__TEXT FOR ANALYSIS__:
========

Campus life this fall is a little surreal, and it feels like a poorly attended day in the summer, UT Interim President Jay Hartzell said.
Hartzell sat down to talk about his plans for handling the COVID-19 pandemic at the University, the continuation of football games and online learning during his one-on-one live discussion for the 2020 Texas Tribune Festival Monday morning.
“In our summer semesters, we probably have about 20% of the typical (number of) students on campus versus the fall and the spring, and (the current number of students on campus) is even lighter than that,” Hartzell said. “We’re glad the students are back. It’s unlike anything I’ve seen in a regular semester.”
Hartzell said the University is mitigating the effects of COVID-19 among the UT community by contact tracing quickly and recommending all students voluntarily get asymptomatic testing.
“Another part is trying to encourage everybody, especially our students, to do what we all hope they will do in terms of behavior — wear a mask, social distance, don’t have big indoor parties with masks off,” Hartzell said. “Most of their time is not (spent) on campus, so it’s trying to encourage good behavior (and) good choices for all of us, but especially our students, which is hard because of what 18 to 20-year-olds are thinking about when they think of traditional college.”
Hartzell said the decision-making and trade-offs that went into holding football games were discussed with medical professionals beforehand, but the University has not set hard limits for determining when holding football games becomes too dangerous.
“The student-athletes wanted to play if they could play safely, so a lot of conversations were around (if) we feel comfortable with the risk our athletes are subjected to,” Hartzell said. “We are now testing all of our athletes three times a week, including the test right before the game day. If enough athletes test positive, then we can’t have a game.”

========

__DATA__:

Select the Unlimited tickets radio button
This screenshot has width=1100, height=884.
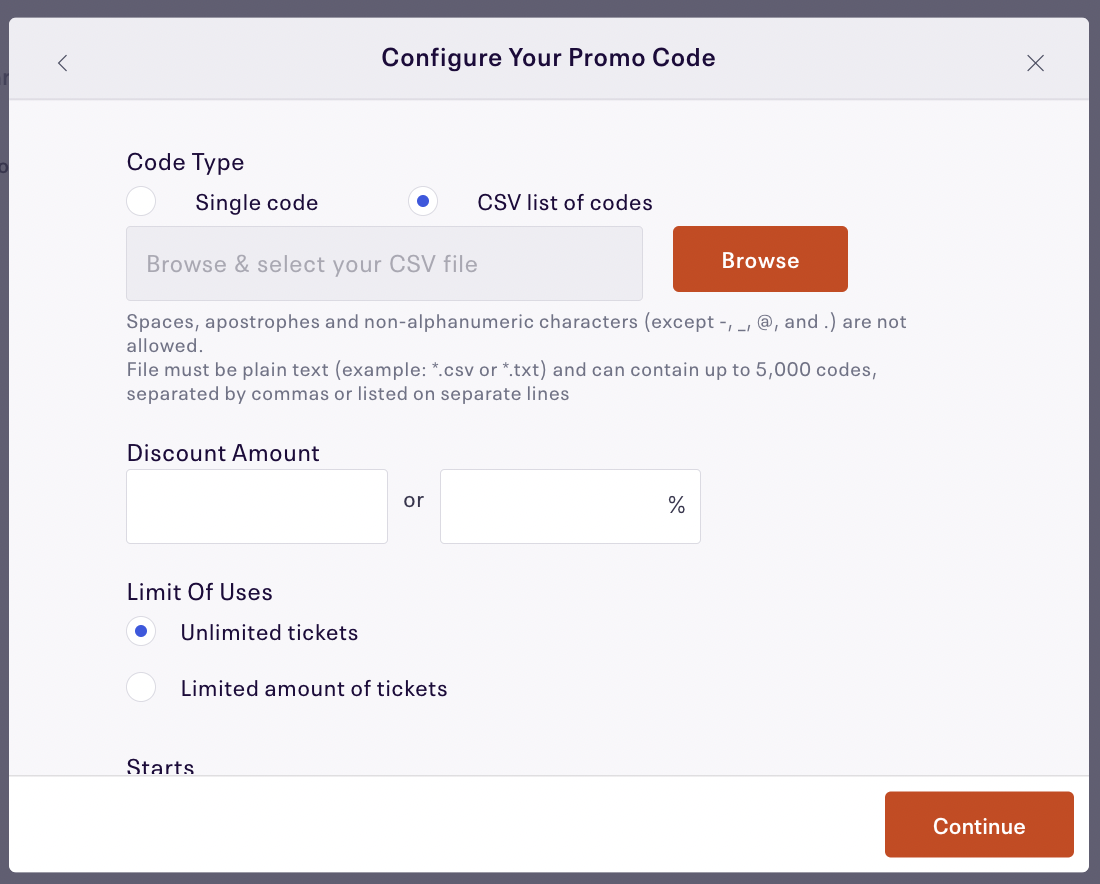tap(141, 631)
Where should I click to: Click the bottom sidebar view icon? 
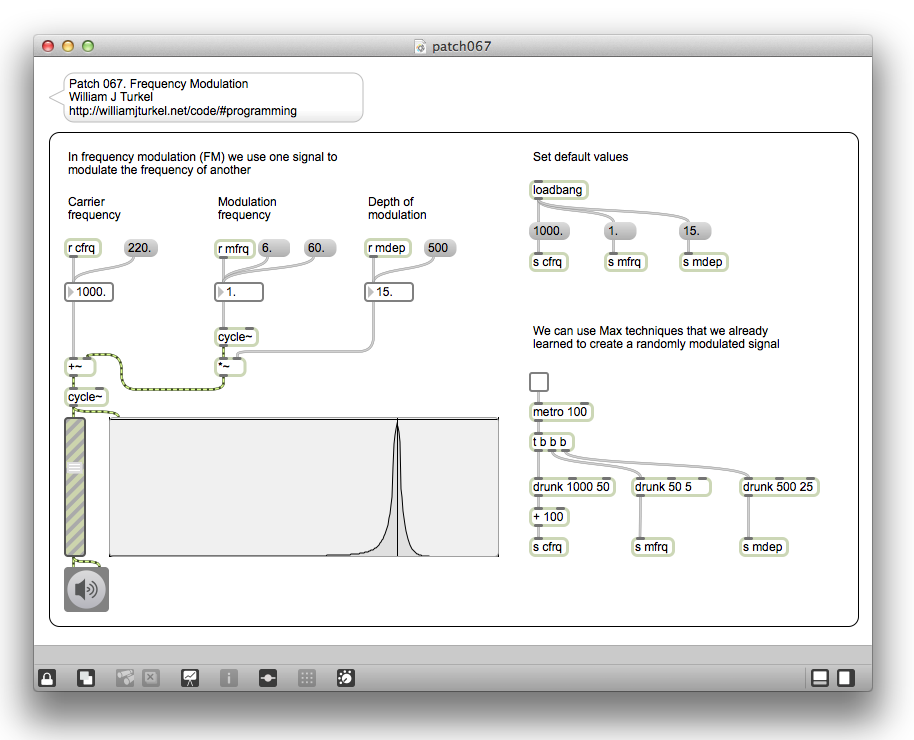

========

__EXERCISES TO COMPLETE__:
(a) From the article on Jay Hartzell's plans for UT during the pandemic, extract the stretch from "Hartzell said the decision-making" through "becomes too dangerous.".
(b) According to the article on Jay Hartzell's plans for UT during the pandemic, how often is the University now testing its athletes?
(c) Give what follows in the article on Jay Hartzell's plans for UT during the pandemic, continuing past its final paragraph.

__WRITTEN RESPONSES__:
(a)
Hartzell said the decision-making and trade-offs that went into holding football games were discussed with medical professionals beforehand, but the University has not set hard limits for determining when holding football games becomes too dangerous.

(b) Three times a week, including a test right before game day.

(c)
Hartzell said he met with five or six Greek life leaders to discuss COVID-19 guidelines because the University does not have much control over houses off campus.
“A lot of this has been trying to be cooperative and communicative with them,” Hartzell said. “These governance leaders were a little stressed that they were enforcing rules among their own fraternities and sororities. I felt for them because they are trying to do the right thing. One of the sorority leaders even said it’s hard because the typical penalty that they would impose on each other is no events, but they can’t have events anyway.”
Hartzell said because most students live off campus, University disciplinary action for violating COVID-19 rules may discourage students from getting tested.
“We only have about 3,700 students on campus,” Hartzell said. “When we think about trade-offs, we would prefer to focus on health, and we don’t want to discourage testing if testing gets people in trouble. There’s no stigma if you test positive.”
In regards to recent national protests against police brutality sparked by the death of George Floyd, a Black man killed by Minneapolis police, Hartzell said he wants all students, staff and faculty to feel welcome on campus.
“When a student is admitted to the University, we want them to know that they belong here, they should feel comfortable,” Hartzell said. “The summer was challenging and it brought some things back up that I think are worth being brought up. I think we have a chance to make substantive progress, not only for our Black students and staff, but for all of our community.”
Hartzell said he has been focusing on bringing the University community together by highlighting similarities among the UT community.
“I think universities can have a very positive role in that kind of regression,” Hartzell said. “It’s so much focus on how we’re different. I think we can help our students, faculty and staff focus on how we’re similar.”